BACKGROUND OF THE INVENTION 
1. Field of the Invention 
This invention relates to a filter of water for keeping aquarium fishes 
such as goldfishes, tropical fishes, saltwater fishes, and the like. 
2. Description of the Prior Art 
A conventional filter used inside a water tank for keeping goldfishes, 
tropical fishes, and the like blows air into water by an air pump or the 
like to generate a water flow, and filtrates the water in the tank by 
feeding the water flow as a whole through a filter material. If the flow 
velocity of the water passing through the filter material is too great, 
however, aerobic bacteria that decompose organic matters such as 
chlorella, residual bait and droppings of fishes, and the like, can not be 
propagated, so that the water quality would be deteriorated. If the flow 
velocity is reduced, on the other hand, oxygen can not sufficiently be 
supplied into the water, and an air pump for supplying oxygen must be used 
additionally. If the filter material gets clogged, the water flow becomes 
weak and will invite the insufficiency of oxygen in the water. 
SUMMARY OF THE INVENTION 
It is therefore an object of the present invention to provide a compact and 
highly efficient filter having a construction in which the interior of a 
filtration case disposed inside a water tank is vertically divided into 
upper and lower filtration chambers, a compact filter material having a 
relatively large filtration area is disposed inside the upper filtration 
chamber while a coarse filter material is disposed in the lower filtration 
chamber so that the flow velocity of water passing through the compact 
filter material is made relatively small in order to promote the 
propagation of aerobic microorganisms including bacteria such as chlorella 
on the filter material and thus to improve the purification efficiency of 
contaminated water inside the water tank, and a sufficiently large 
filtration capacity can be obtained by the two filter materials disposed 
in the upper and lower filtration chambers even if the capacity of the 
filter case capacity is reduced. 
The filter in accordance with the present invention to accomplish the 
object described above has a construction in which the interior of a 
filter case is divided by a separator into upper and lower filtration 
chambers, a compact filter material has a cylindrical shape and is 
disposed inside the upper filtration chamber so as to define the chamber 
into an outside non-purification chamber communicating with an upper 
suction port disposed at the upper part of the filter case and an inside 
purification chamber communicating with a discharge pipe disposed on the 
upper surface of the filter case and having a large capacity, the lower 
filtration chamber communicates with the purification chamber through 
passage ports formed in the separator, the lower filtration chamber 
communicates with lower suction ports formed in the bottom surface of the 
filter case, the coarse filter material serving also as a weight is placed 
inside the lower filtration chamber, and an air feed port connected to an 
air pump is connected to the purification chamber. 

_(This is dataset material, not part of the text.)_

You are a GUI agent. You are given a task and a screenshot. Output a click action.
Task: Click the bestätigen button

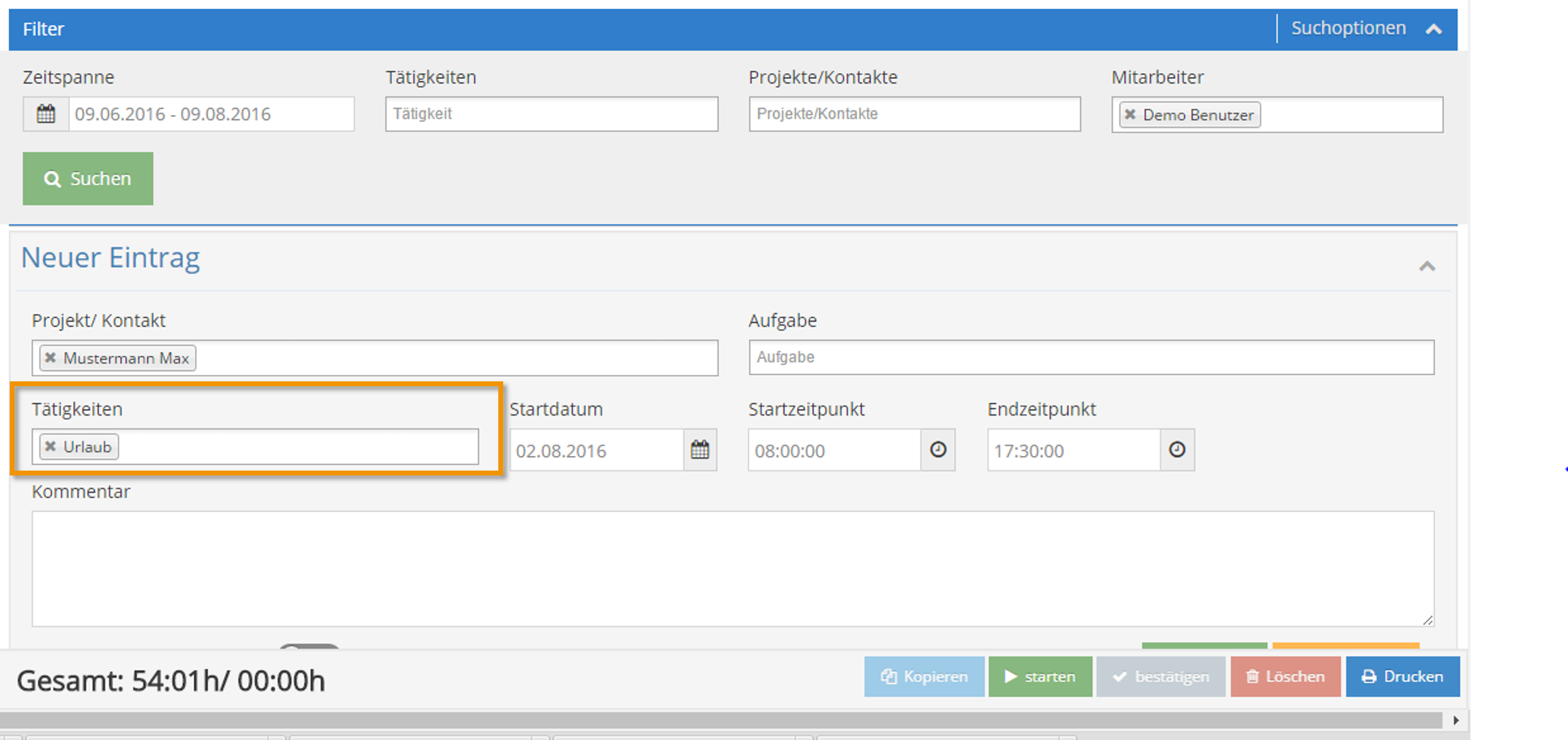(1161, 677)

With the construction described above, the contaminated water inside the 
water tank is divided into two flows, that are introduced into the upper 
and lower filtration chambers from the upper and lower suction ports, and 
can be filtrated by the compact filter material and the coarse filter 
material disposed in these filtration chambers, respectively. Therfore, a 
compact filter having a high filtration efficiency can be obtained by 
relatively increasing the total filtration area of the two filter 
materials, even if the capacity of the filter case is reduced. 

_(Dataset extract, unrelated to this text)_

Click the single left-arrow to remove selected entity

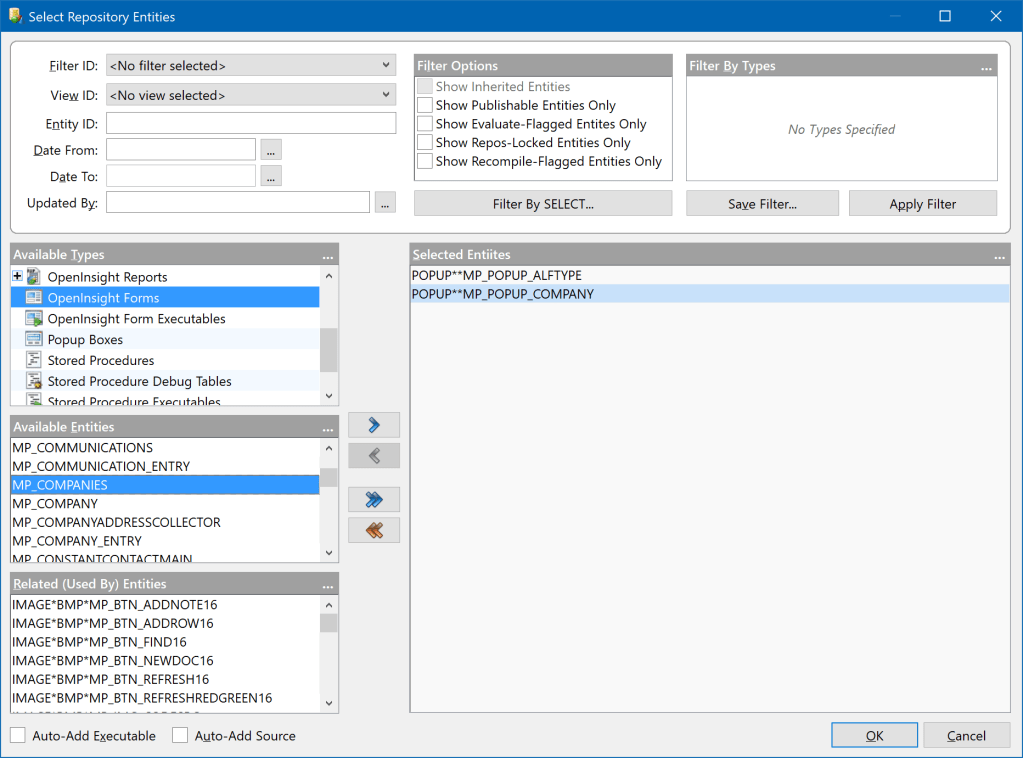pyautogui.click(x=373, y=455)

The velocity of flow of the contaminated water that passes through the 
compact filter material inside the upper filtration chamber is much 
smaller than that of flow of the contaminated water passing through the 
coarse filter material having low flow resistance inside the lower 
filtration chamber, so that aerobic microorganisms including bacteria such 
as chlorella, that will not grow if the flow velocity is great, can be 
vigorously propagated, decomposing organic matters attaching to the 
compact filter material such as the residual bait and dropping of fishes, 
preventing clogging of the filter material and further improving the 
purification capacity. 
Since the lower suction port is disposed on the bottom surface of the 
filter case, the water inside the water tank can be introduced into the 
lower filtration chamber from the lower suction port through the gaps 
between pebbles that are spread on the bottom surface. This arrangement 
makes it possible to provide air permeability to the pebbles on the bottom 
surface of the water tank, to propagate the aerobic bacteria to let them 
purify the contaminated water, to restrict the propagation of aerophobic 
bacteria that exert adverse influences upon the growth of the aquarium 
fishes, and to keep the water quality at a suitable level. 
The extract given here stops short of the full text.